The hierarchical task chaining is the actual contribution here — planning head attends to motion queries, which attend to tracked object queries, giving gradients a meaningful path back through the whole stack rather than hitting a detach boundary. The two-stage training setup (perception-first, then end-to-end) is pragmatic and reproducible, not just hand-wavy 'train it all together'. The v2.0 update to mmdet3d 1.x and torch 2.x is genuinely useful — the original shipped against ancient mmcv and was a dependency nightmare. NAVSIM benchmark integration in v2.0 gives a more realistic closed-loop signal than the open-loop nuScenes planning metric.
The open-loop planning metric (L2 + collision rate on nuScenes) was publicly disputed even by the authors — there's a pinned issue thread about it, and the metric is known to be gameable without actually driving well.

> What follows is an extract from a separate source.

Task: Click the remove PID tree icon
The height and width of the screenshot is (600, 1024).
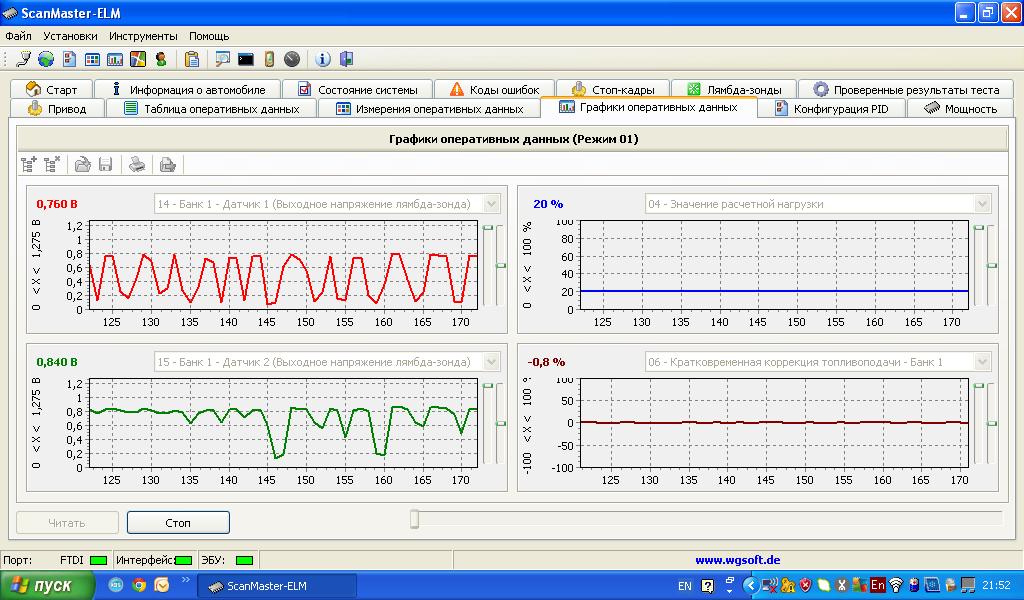Action: click(52, 165)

Training requires 8×A100s minimum and takes days; there's no lighter path to experimenting with just the planning head. The codebase is tightly coupled to mmdet3d's config system, which means customization requires understanding three layers of framework before you can change anything meaningful. The nuPlan and NAVSIM tooling promised in v2.0 (Q2 2025 ETA) still shows as unchecked TODOs in the README as of the last push.